The first four years of captivity were brutal...sometimes daily beatings, being hung by the arms for hours, solitary confinement, not allowed to communicate. He said by late 1969 after Ho Chi Minh died, conditions got better.
a cell in the Hanoi Hilton |
He said that from the beginning of his captivity he learned the tap code that the growing number of prisoners used to communicate...and each Sunday the senior officer….in Ray’s case, James Stockdale would tap C C for church call….and if they were alone or later in groups they would pause for some sort of divine service. “I usually recited the 23rd Psalm.” Ray said haltingly…Yea, though I walk through the valley of the shadow of death, I will not be afraid: for thou art with me; thy rod and thy staff they comfort me.” With that, tears welled up in his eyes and he paused…”You can tell I still get emotional when I think about it.”
There are more stories, of course….
Doug Hegdahl the young sailor who was repatriated after a year of captivity out of "First in, first out" order. He had memorized over 300 names of prisoners either came in contact with or heard about. He used “Old McDonald” as a memory tool. And others, too numerous to mention here.
I asked how he endured for over seven years:
“You live from day to day….week to week….month to month. When I got captured I felt that I would be released or rescued in a month...and I could survive for a month. Then I could survive another month...then I could survive for six months...then a year....and then another year. Being unable to communicate with others, I did a lot of communicating with God...my friend and my companion.”
One of the captured airmen had been an altar boy in the Anglican Church. He knew the liturgy inside and out...he would lead them in prayers week after week.
The last three years they had choirs and choir competition...singing hymns that some could remember...often at the risk of being beaten. The choirs, of course, were voices not standing together, but coming from individual cells up and down a long hallway. They paid a price for this but persisted.

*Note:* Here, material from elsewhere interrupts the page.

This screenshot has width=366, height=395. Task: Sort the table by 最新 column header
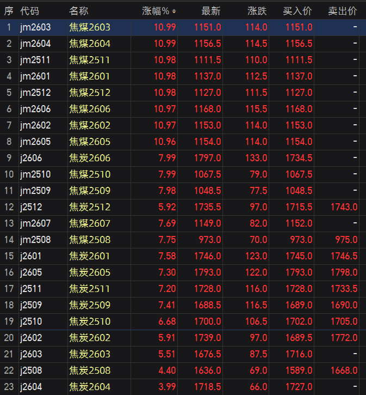point(211,11)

Near the end of the his captivity they were permitted to assemble outside in a courtyard and they really began singing in a real chorus.

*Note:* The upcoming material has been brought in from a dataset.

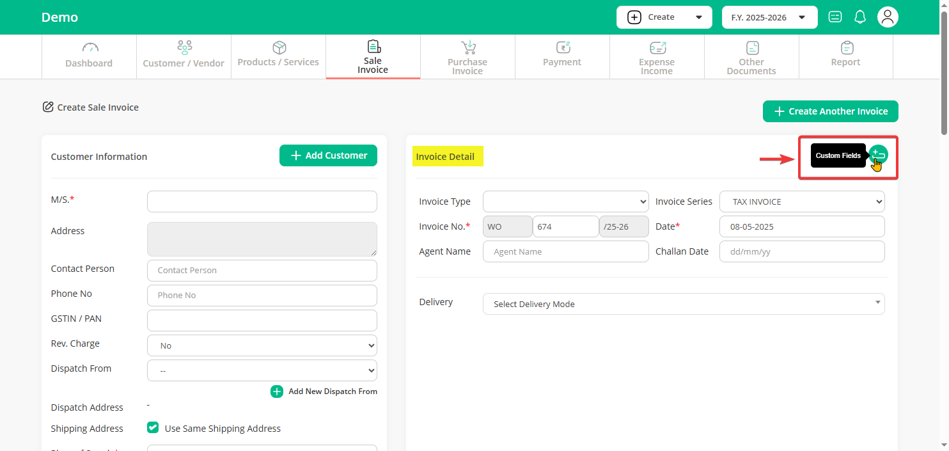
Task: Open Dashboard gauge icon tab
Action: pyautogui.click(x=89, y=49)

Were most prisoners believers, I asked?
“No...we had all sorts...conservative Christians… Jews,... Mormons… Catholics and Presbyterians like me,” he said. “One guy focused solely on his wife...everything he endured he did in the hope of seeing his wife. Unfortunately when we got back she had filed for divorce and two years after that he was gone.”
Ray and I had two mutual acquaintances who were prisoners, it turns out. One was a pilot from my hometown in Pennsylvania. Another was a pilot friend with whom I served in Roosevelt. A third was prominent name most of you would know...John McCain. While Ray was in the same camp with McCain he was not in the same cell or cell block. He was, however, in the same squadron right after they both began flying again after their release. He has many McCain stories...some are even positive.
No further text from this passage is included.